Colleges, as well as students, are being forced to make drastic changes to their plans in this economic climate. Unfortunately, however, these adjustments have an adverse affect on most applicants. For example, state schools across the country, which have historically appealed to students because of their lower tuition, are raising tuition as the states reduce funding. According to the College Board website, “most students and their families can expect to pay, on average, from $108 to $1,398 more than last year for a year’s tuition and fees.”
Schools are also projecting massive cuts in scholarships for students for the 2009–2010 school year. According to the Miami Student, a paper for the University of Miami, “Roughly 1,100 scholarships funded by endowments at Miami University may be cut back for the 2009-10 academic year due to the current financial situation.”
For sophomore Sehrash Shabbir, affordability will play a major role in her future college choice. “I have four younger siblings my parents have to think about, so it’s not just me. I don’t think I’d be able to attend a private college without a scholarship or financial aid,” Shabbir said. “Money is an important, if not deciding factor for me.”
“Many others out there are fighting harder for financial aid from their top schools, choosing schools based on financial aid, or applying to honors programs like Macaulay that let you go for free. State schools are probably more popular too,” Rodriguez said. “Although a lot of people still picked the pricey NYU – but then again, the theory is that we’ll pay it all back once we get our degrees.”
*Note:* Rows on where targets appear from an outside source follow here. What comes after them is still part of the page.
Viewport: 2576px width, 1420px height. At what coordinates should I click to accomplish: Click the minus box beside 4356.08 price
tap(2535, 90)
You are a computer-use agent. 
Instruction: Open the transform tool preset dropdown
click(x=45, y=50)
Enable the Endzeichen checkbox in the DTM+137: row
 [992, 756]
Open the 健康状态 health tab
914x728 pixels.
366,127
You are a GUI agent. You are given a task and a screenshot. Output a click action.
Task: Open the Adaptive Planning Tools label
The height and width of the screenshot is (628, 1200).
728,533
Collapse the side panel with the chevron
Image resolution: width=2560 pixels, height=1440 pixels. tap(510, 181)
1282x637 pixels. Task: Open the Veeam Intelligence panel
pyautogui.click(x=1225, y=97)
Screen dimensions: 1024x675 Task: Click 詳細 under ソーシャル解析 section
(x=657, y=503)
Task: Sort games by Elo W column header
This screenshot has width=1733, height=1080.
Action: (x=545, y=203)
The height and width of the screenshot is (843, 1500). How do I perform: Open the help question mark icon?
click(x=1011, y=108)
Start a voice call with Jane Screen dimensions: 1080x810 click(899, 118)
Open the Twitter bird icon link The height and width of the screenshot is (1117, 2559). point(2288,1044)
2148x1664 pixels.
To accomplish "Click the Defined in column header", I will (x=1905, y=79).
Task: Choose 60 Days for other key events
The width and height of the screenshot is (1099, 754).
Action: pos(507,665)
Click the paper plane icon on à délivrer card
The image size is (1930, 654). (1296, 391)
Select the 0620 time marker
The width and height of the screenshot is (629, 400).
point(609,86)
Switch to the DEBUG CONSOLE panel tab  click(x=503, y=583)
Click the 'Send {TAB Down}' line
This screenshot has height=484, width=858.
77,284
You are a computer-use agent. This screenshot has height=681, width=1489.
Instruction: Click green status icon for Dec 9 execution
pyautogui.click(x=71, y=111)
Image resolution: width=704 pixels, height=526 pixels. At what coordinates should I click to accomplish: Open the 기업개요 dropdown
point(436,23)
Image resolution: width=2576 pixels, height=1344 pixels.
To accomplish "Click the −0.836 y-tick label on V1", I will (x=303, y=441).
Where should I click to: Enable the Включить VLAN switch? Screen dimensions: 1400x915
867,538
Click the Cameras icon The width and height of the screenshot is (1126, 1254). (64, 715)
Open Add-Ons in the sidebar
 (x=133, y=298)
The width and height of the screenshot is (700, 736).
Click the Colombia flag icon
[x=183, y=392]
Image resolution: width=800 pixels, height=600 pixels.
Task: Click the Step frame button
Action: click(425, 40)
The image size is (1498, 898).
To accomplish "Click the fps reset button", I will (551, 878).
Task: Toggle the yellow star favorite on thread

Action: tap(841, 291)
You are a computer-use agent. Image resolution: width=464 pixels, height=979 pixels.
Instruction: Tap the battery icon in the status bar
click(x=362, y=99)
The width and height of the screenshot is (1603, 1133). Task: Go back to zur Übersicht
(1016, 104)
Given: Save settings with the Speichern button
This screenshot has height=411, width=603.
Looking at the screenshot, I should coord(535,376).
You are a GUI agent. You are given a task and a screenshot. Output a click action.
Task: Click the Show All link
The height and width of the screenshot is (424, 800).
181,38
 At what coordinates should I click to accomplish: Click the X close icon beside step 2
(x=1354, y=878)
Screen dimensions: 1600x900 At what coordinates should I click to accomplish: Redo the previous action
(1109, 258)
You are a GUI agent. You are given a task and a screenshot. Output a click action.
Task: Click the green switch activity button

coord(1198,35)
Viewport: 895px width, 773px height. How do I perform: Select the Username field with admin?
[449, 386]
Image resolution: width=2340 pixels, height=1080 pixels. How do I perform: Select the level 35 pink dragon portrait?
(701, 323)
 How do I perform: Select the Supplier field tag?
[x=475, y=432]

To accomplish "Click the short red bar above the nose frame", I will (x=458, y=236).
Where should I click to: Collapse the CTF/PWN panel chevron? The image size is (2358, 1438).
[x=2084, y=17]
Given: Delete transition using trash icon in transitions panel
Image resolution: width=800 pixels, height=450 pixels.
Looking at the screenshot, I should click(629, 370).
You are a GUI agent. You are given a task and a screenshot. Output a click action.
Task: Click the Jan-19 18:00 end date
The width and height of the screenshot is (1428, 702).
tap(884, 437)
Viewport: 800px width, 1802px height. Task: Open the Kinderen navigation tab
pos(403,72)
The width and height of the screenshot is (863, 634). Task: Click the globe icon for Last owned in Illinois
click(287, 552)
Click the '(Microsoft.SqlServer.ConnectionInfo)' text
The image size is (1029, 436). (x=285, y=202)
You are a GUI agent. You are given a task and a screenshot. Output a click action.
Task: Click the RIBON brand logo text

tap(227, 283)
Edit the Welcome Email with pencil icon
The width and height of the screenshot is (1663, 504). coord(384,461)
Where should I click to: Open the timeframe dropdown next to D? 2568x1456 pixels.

Graduating seniors today are facing challenges not seen since the Great Depression. They have to contend with their own economic worries and the cut backs of colleges all on top of the standard pressures of leaving their comfort zones to go off to college. However, they remain confident in their ability to confront these challenges.
“I only get to go through the college experience once” said Whitmore. “Now is the time for our seniors to go out and show the world that they can be successful no matter what stands in their way.”